Microglia are a type of glial cell that is located throughout the brain and spinal cord. They are found in 10-15% of all cells within the brain and act as the first and main form of active immune defense in the central nervous system. Microglia are extremely sensitive to changes in the environment, which allows them to physically survey domains and savages foreign materials on a regular basis.
Previous research suggests that microglia also play a key role in regulating activity-dependent plasticity by removing inappropriate or excess synapses. Plasticity is the ongoing process by which complex networks and connections between neurons are wired and rewired during development and to support learning, memory, cognition, and motor function. In this process, microglia help maintain the health and function of synapses by pruning connections that are no longer necessary for brain function.
The current study, the authors suggest that microglial surveillance is reduced in awake mice compared to anesthetized mice, suggesting that arousal state modulates microglial function. Norepinephrine, a neurotransmitter that signals arousal and stress, is implicated with acting on beta2 adrenergic receptor. This receptor is highly expressed in microglia cells and when norepinephrine is present in the brain, microglia slip into inactivity.
"It has largely been assumed that the dynamic movement of microglial processes is not sensitive to the behavioral state of the animal," said Ania Majewska, PhD, a professor in the URMC Del Monte Institute for Neuroscience and lead author of the study. "This research shows that the signals in our brain that modulate the sleep and awake state also act as a switch that turns the immune system off and on."
This research could have implications for brain plasticity in diseases like autism spectrum disorders, schizophrenia, and dementia. These diseases arise when the brain's networks are not properly maintained, and the brain becomes unable to fight off infection or repair damage. Understanding how exactly the brain's primary immune system functions is critical to developing targeted therapies and improving quality of life for patients.

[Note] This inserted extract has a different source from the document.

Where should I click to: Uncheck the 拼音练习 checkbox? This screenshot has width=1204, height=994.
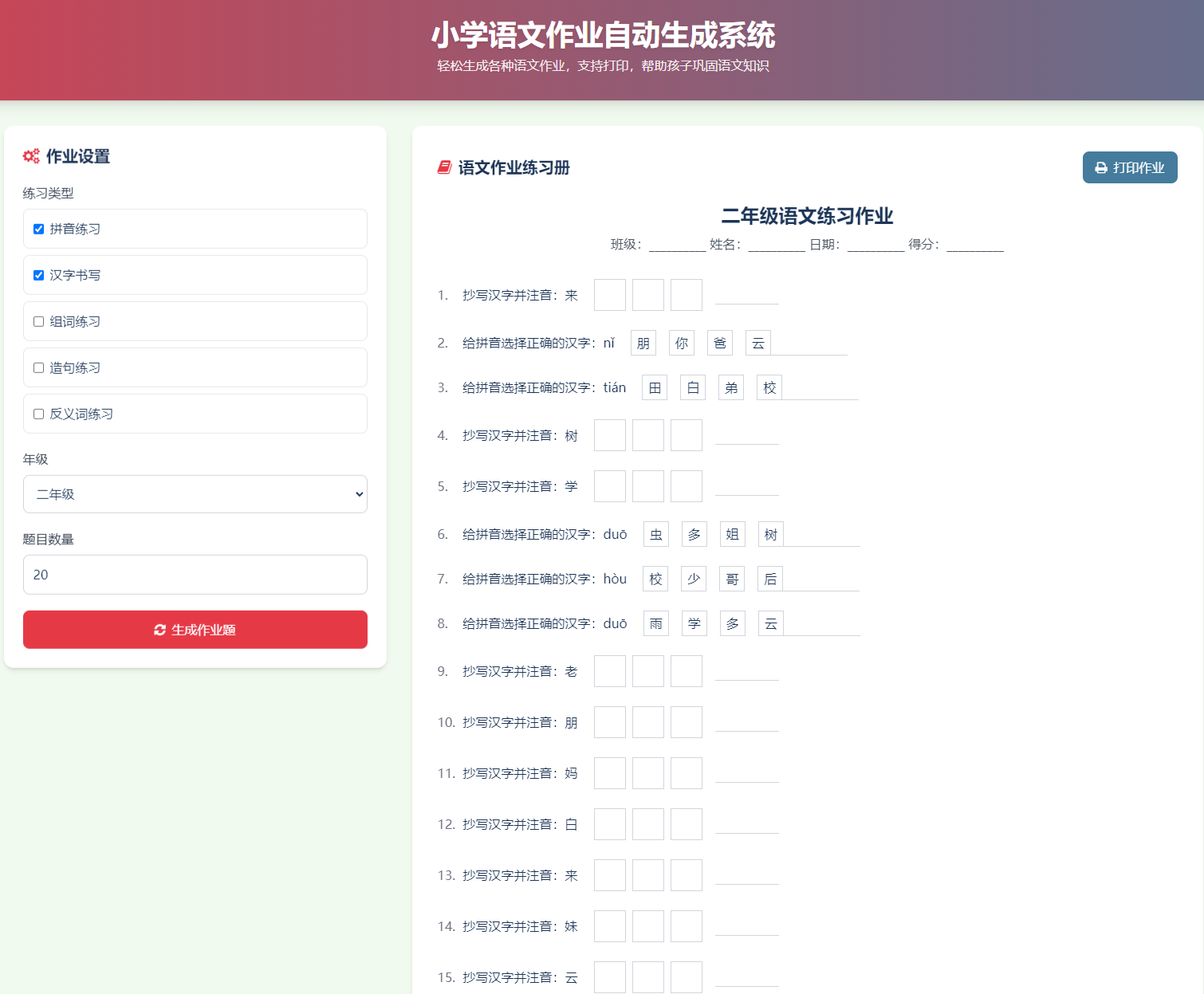pos(38,228)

"This work suggests that the enhanced remodeling of neural circuits and repair of lesions during sleep may be mediated in part by the ability of microglia to dynamically interact with the brain," said Rianne Stowell, PhD, a postdoctoral associate at URMC and first author of the paper. "Altogether, this research also shows that microglia are exquisitely sensitive to signals that modulate brain function and that microglial dynamics and functions are modulated by the behavioral state of the animal."'
The research presenting in this study reinforces the important relationship between sleep and brain health. It could even help scientists understand the connection between sleep disturbances and the onset of neurodegenerative conditions like Alzheimer's and Parkinson's diseases.